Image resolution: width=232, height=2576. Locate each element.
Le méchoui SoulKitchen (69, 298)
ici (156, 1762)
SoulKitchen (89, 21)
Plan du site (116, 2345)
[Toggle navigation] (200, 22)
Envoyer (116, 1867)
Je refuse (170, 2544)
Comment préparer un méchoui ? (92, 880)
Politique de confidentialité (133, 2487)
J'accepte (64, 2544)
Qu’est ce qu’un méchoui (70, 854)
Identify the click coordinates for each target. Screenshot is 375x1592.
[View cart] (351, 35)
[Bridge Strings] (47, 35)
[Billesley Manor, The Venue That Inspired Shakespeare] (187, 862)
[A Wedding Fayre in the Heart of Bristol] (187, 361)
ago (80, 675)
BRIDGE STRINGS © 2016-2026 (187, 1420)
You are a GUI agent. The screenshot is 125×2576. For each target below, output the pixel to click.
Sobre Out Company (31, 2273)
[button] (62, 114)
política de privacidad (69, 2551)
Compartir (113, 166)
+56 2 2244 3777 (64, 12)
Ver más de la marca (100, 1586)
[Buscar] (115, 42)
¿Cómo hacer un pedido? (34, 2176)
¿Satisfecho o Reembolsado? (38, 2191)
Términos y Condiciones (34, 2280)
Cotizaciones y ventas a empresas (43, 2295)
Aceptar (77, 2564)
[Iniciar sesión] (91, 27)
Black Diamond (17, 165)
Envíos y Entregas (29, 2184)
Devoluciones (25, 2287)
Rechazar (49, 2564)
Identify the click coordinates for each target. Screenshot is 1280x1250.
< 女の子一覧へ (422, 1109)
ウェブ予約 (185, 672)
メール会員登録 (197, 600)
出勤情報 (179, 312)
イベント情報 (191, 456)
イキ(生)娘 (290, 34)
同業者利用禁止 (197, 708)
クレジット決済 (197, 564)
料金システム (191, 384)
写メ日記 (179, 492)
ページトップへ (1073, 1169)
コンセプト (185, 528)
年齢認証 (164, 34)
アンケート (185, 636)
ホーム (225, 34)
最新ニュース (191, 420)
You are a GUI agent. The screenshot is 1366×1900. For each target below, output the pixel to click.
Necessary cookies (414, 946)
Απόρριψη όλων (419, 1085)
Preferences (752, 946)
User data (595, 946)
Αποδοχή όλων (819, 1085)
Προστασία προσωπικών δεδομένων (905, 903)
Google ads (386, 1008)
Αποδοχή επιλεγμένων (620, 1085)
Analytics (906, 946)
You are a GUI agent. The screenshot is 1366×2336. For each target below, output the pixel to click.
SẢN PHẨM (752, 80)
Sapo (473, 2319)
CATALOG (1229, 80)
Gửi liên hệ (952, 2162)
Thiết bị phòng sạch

==========

• _WHAT TO PRODUCE_: Each line from the top of the data, up to and including the line that contains "pedido? (34, 2176)", should be set down exactly.

• _WRITTEN RESPONSE_:
Image resolution: width=232, height=2576. Locate each element.
Le méchoui SoulKitchen (69, 298)
ici (156, 1762)
SoulKitchen (89, 21)
Plan du site (116, 2345)
[Toggle navigation] (200, 22)
Envoyer (116, 1867)
Je refuse (170, 2544)
Comment préparer un méchoui ? (92, 880)
Politique de confidentialité (133, 2487)
J'accepte (64, 2544)
Qu’est ce qu’un méchoui (70, 854)
Identify the click coordinates for each target. Screenshot is 375x1592.
[View cart] (351, 35)
[Bridge Strings] (47, 35)
[Billesley Manor, The Venue That Inspired Shakespeare] (187, 862)
[A Wedding Fayre in the Heart of Bristol] (187, 361)
ago (80, 675)
BRIDGE STRINGS © 2016-2026 (187, 1420)
You are a GUI agent. The screenshot is 125×2576. For each target below, output the pixel to click.
Sobre Out Company (31, 2273)
[button] (62, 114)
política de privacidad (69, 2551)
Compartir (113, 166)
+56 2 2244 3777 (64, 12)
Ver más de la marca (100, 1586)
[Buscar] (115, 42)
¿Cómo hacer un pedido? (34, 2176)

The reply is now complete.